Comme je l’ai rappelé ce mercredi en faisant publiquement le bilan de mon action 2005 en tant que conseiller général, l’élu est aussi celui qui écoute.
J’ai dit combien je pensais que la recherche de solutions au chômage des jeunes, et au chômage en général, est une ultra priorité. Je reconnais la volonté du Premier Ministre de s’y attaquer.
Mais enfin, quand dès le départ les ministres Larcher et Borloo sont réticents, quand on ne concerte pas avec les partenaires sociaux, quand on sort un article 49-3 signifiant l’urgence, on n’écoute ni ne concerte. Certes l’urgence est là…mais depuis des années !
J’observe que tous les syndicats de salariés rejettent cette loi ; j’observe que toutes les organisations patronales (UPA, CGPME, CJD, MEDEF) sont opposées, ou à minima non demandeuses et réticentes. J’ai bien noté cependant que la présidente du MEDEF après avoir émises les plus vives réserves, s’est ravisée ces jours ci.

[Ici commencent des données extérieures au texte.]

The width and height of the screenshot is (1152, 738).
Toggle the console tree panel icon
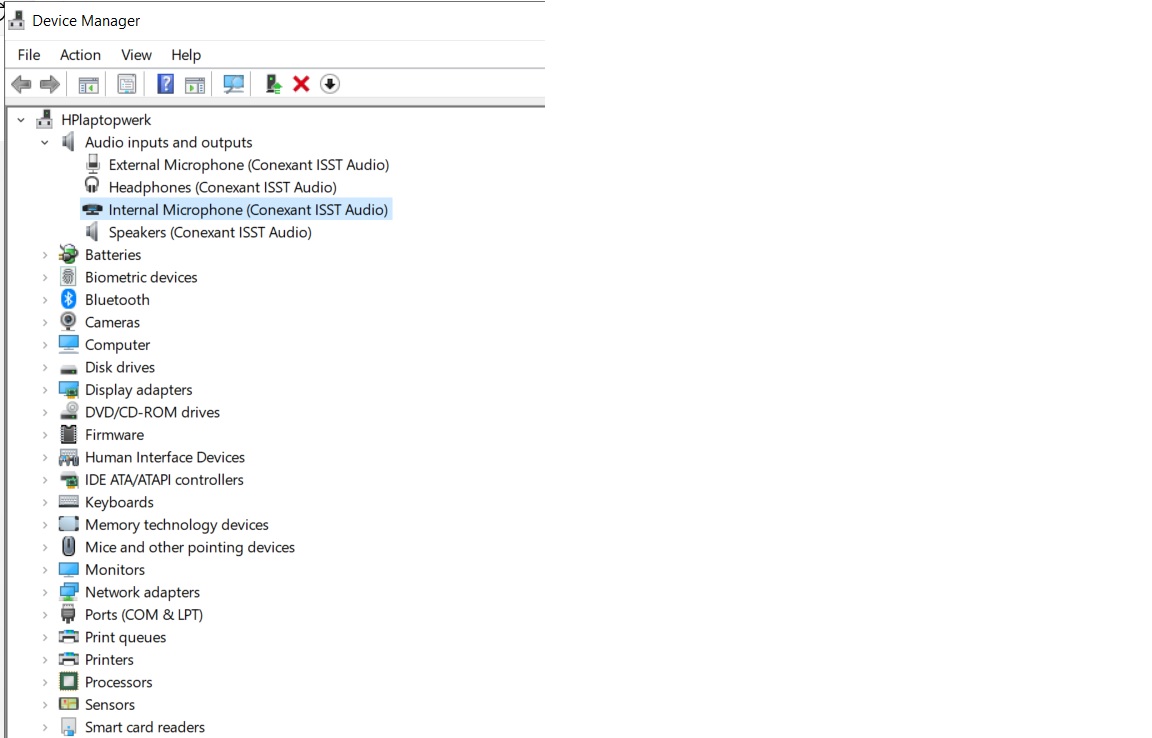click(x=87, y=84)
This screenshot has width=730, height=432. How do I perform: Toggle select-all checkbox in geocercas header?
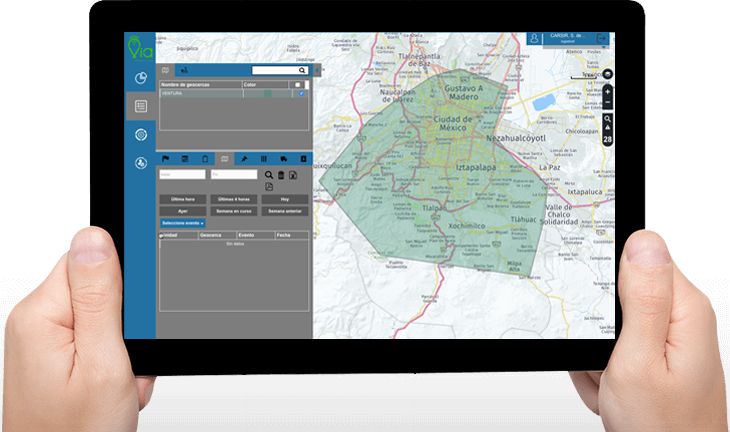tap(297, 85)
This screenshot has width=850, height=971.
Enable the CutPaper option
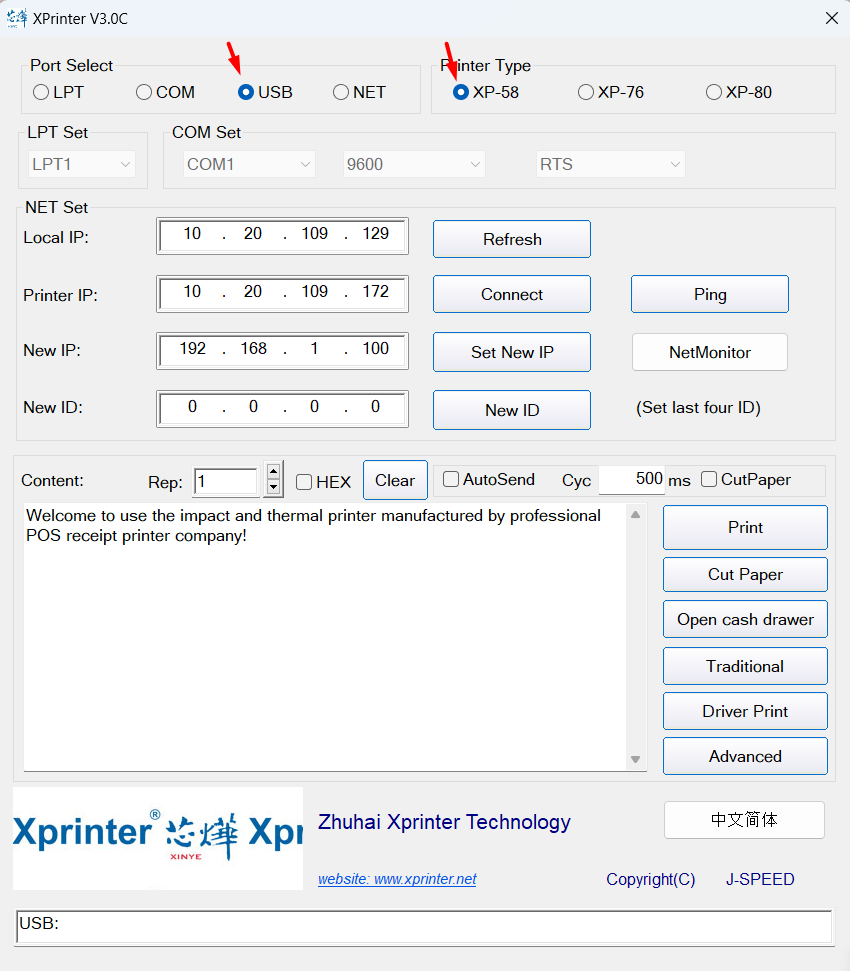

Je vois et j’entends aussi les présidents d’Université. Les étudiants et maintenant les lycéens sont dans la rue. Beaucoup d’ailleurs ne savent que peu ce qu’est le CPE. Mais cela signifie un malaise profond engendré par ce non dialogue permanent imposé par un gouvernement « autiste » et une majorité qui croit que sa seule légitimité vient de son nombre de parlementaires.
On ne gouverne pas contre sa jeunesse et contre la rue.
Il n’y a, pour l’apaisement, et avant que les débordements prévisibles n’amènent des catastrophes, que le Président de la République qui puisse, en faisant appel à l’article 10 de la Constitution, retirer le CPE et demander une nouvelle délibération, ce qui laissera la place à la concertation, au dialogue et apaisera les esprits.
On peut trouver les réactions des étudiants démesurées, on peut regretter les récupérations, mais à ce stade, et avant des catastrophes dans les affrontements de rues, c’est la seule voie possible.